You had Swoosie [Kurtz] from Pushing Daisies in for a cameo. It seemed quite brief!
"It was painfully brief, but originally in the pitch for that episode, tu didn't see Angela Petrelli at all after she got out of the taxi. One of our NBC execs dicho he wanted to see what happens to Angela afterwards, so we crafted this whole story about her regrets. Again, Angela had become such an arch cold character, saying things like 'I'm going to feed tu my child!' She used to be this sad lady who would steal thoughts and was haunted, but when she's twirling her moustache I kind of had a hard time tracking the emotional arc of that character. So I was like 'let's go back and see a woman with regrets, who is realising she didn't always make the best decisions, and see her try to get her and her sons out of this mess'."
We're very close to the finale now - what sort of an ending is it?
"I'm very excited about the finale of this season. I think it's the best finale the mostrar has had. We were sitting in the room, planning the last couple of episodes, saying we know the mistakes we've made, we don't want to make them again, so how do we tell an effective story dado everything we've done in the Fugitives arc? I think we came up with a really good way to pay off the season."
And how does it set up things for siguiente season?
"Last week we had a writers' retreat to talk about season four. It was pleasing that there was so much jugo, jugo de left in the berry, as it were! por the end of this season we've set up a fantastic arc for HRG, for the Petrellis, the Bennets. All of the main characters that are surviving the finale have great ways to propel them into new stories. We'll keep it grounded - now they've gone through the Fugitives arc, they can have their lives back but what do they then do with those lives?"
Given the ratings issues and storyline backlash, how confident are tu over the show's longer term future?
"It's so hard to say with viewership patterns and all that Nielsen bullshit. heroes is not a cheap mostrar but it's gotten fiscally más responsible in the episodes we've done recently.
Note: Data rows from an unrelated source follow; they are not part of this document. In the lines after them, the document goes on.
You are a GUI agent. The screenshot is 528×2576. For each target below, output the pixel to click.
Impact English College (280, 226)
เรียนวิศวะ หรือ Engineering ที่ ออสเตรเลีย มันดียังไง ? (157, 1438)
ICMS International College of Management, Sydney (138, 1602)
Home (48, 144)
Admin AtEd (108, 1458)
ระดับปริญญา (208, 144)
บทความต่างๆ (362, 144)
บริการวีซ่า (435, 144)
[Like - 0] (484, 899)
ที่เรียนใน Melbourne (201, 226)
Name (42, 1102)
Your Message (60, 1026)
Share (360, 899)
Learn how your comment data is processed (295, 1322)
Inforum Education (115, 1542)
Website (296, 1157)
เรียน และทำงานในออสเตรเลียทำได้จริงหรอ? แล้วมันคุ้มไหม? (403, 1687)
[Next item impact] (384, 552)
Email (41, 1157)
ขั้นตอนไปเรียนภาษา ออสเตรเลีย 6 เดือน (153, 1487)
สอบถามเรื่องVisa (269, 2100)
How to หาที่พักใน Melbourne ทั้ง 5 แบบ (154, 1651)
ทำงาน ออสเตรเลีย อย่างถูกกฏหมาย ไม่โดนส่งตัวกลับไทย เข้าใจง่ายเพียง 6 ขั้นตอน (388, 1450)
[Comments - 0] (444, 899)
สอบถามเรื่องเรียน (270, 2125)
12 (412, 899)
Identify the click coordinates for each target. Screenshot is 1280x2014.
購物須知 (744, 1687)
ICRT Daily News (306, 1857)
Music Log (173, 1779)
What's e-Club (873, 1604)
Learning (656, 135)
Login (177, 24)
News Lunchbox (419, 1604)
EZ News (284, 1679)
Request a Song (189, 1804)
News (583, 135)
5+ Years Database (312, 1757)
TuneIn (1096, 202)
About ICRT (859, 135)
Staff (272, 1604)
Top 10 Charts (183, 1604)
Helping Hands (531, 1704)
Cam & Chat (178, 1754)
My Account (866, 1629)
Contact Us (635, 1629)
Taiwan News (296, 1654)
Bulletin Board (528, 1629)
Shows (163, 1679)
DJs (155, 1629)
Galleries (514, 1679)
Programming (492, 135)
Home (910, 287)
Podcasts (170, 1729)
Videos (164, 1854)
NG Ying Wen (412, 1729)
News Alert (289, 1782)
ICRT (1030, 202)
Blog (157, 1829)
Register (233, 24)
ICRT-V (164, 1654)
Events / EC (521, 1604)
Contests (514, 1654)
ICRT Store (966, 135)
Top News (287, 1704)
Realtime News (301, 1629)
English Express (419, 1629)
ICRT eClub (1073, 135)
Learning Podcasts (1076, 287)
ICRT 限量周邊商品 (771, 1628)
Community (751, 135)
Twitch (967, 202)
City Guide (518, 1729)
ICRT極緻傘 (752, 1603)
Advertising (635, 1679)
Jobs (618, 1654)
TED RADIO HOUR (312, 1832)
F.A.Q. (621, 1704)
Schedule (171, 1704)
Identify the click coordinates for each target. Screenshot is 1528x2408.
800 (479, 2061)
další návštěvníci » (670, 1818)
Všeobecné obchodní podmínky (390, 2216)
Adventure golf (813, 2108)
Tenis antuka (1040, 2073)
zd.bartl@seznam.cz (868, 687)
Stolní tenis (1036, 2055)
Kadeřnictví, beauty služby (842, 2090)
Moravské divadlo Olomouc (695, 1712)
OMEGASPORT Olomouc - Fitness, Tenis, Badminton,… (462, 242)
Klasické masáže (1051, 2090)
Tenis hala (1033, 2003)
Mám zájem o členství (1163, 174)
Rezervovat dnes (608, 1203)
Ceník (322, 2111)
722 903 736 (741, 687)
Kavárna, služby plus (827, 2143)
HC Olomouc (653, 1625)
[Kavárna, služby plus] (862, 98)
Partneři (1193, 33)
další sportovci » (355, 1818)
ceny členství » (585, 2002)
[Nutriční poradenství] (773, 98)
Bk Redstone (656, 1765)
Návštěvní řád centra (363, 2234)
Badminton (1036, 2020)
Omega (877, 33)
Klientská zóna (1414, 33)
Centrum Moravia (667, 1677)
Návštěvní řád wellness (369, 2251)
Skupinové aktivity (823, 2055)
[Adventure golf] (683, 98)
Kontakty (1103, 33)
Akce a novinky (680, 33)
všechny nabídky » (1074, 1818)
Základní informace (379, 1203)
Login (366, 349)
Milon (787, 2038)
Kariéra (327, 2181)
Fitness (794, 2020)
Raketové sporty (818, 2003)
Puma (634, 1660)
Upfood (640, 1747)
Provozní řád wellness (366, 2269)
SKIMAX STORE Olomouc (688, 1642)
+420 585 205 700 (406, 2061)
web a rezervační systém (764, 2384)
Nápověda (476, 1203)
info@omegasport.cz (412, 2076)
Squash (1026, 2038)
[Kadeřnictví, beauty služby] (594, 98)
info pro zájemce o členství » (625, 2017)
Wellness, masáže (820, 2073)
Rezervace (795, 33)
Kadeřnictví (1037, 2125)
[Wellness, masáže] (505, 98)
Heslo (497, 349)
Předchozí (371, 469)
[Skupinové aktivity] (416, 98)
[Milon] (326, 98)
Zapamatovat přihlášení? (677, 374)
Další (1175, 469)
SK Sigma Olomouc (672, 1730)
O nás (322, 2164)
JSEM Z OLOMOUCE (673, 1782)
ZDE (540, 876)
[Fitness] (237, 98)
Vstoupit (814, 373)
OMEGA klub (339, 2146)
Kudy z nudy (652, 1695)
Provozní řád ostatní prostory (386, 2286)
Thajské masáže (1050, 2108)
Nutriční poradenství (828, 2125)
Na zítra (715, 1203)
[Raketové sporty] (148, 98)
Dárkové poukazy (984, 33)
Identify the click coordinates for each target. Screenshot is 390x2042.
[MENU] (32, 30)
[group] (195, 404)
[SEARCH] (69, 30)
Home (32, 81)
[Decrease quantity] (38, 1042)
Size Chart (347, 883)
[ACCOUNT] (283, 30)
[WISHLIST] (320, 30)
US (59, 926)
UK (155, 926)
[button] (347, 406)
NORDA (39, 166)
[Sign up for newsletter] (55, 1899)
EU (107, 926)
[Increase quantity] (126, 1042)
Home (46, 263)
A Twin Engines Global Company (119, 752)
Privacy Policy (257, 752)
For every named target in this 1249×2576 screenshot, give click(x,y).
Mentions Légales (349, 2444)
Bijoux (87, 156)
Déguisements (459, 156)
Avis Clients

Big parts of the conversation for season four are how we do this más cost effectively because right now with networks, they're like 'you've got to pull it in on budget o you're not coming back'. For Heroes, the budgets in the segundo season and the start of the third season just ballooned and ballooned. It was like 'How much did that episode cost? Are tu kidding me?!' On Pushing Daisies we had a locked budget we couldn't go over and it was significantly less than the heroes budget. So when I heard the heroes budget was getting cut down to X amount, I was like, 'That is still a lot más than some people have! That's plenty to do the show'. All of those parameters are helping us corral the siguiente season into a much más character-oriented pace. Much like the first season, because that wasn't big and sprawling. It was a lot of characters having chance encounters without blowing the lid off it every week. It's exciting."